Confederate General, Army of Northern Virginia, 1861–1863
Portrait of Thomas "Stonewall" Jackson, Confederate General
Wikimedia Commons (public domain)

At the First Battle of Bull Run in July 1861, when Union forces seemed on the verge of breaking Confederate lines, a Virginia general held his brigade so firm under fire that a fellow officer cried out, "There stands Jackson like a stone wall!" The nickname stuck, and so did the legend. Thomas Jonathan Jackson became the most celebrated field commander the Confederacy produced — a master of speed, deception, and aggression who routinely outmaneuvered forces twice his size.

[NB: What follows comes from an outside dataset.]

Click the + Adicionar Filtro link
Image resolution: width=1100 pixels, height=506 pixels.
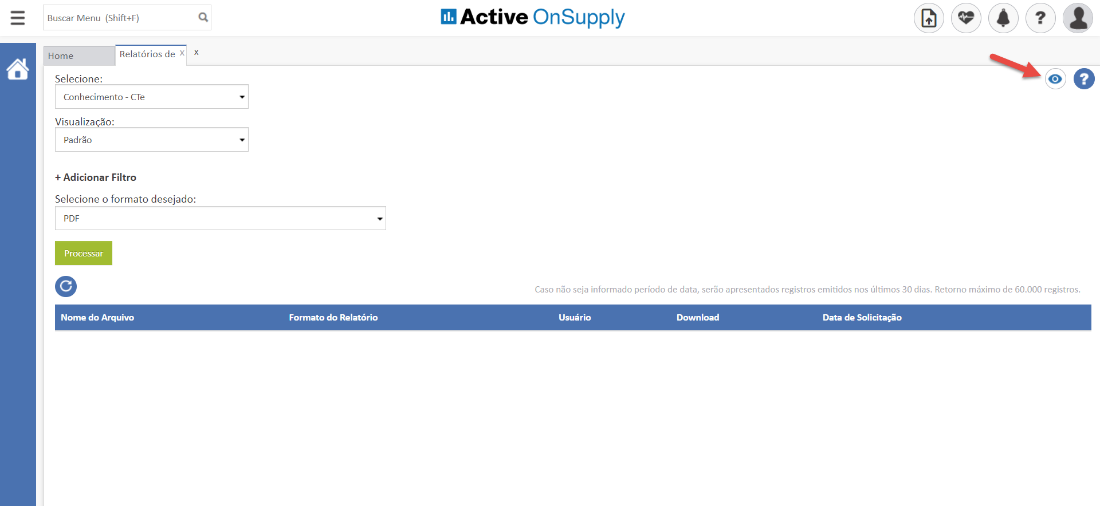click(95, 177)
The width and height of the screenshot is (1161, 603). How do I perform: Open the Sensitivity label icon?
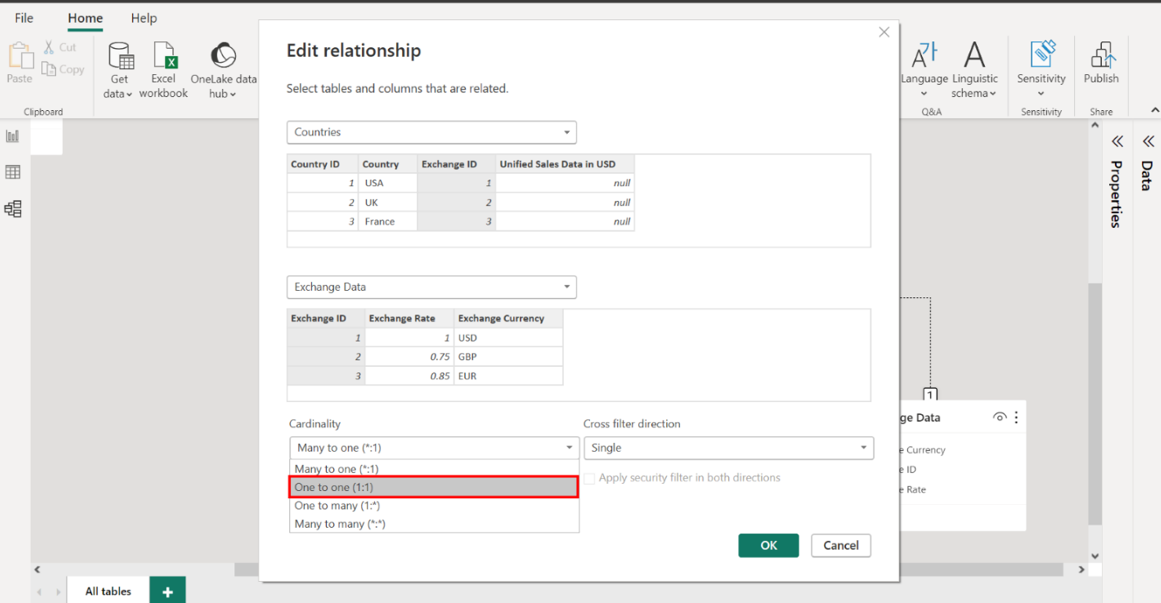[x=1041, y=58]
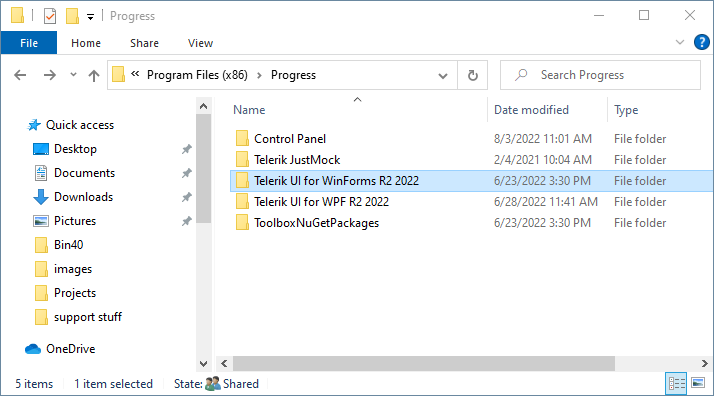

Born in western Virginia in 1824, Jackson was an unremarkable student at West Point who graduated through sheer determination, then proved his mettle in the Mexican-American War. A decade of teaching at the Virginia Military Institute followed — his cadets found him odd, rigid, and humorless — before secession gave him the stage he was made for. His 1862 Shenandoah Valley Campaign is still taught in military academies: with 17,000 men, he tied down 60,000 Union troops and prevented their deployment against Richmond.

Jackson's death at Chancellorsville in May 1863 was one of the war's great ironies — shot accidentally by his own men in the dark after a daring flanking maneuver. He survived the amputation of his left arm but died of pneumonia eight days later. Robert E. Lee, who called him his right arm, never replaced him. The Army of Northern Virginia would fight for two more years, but it never fought the same way again.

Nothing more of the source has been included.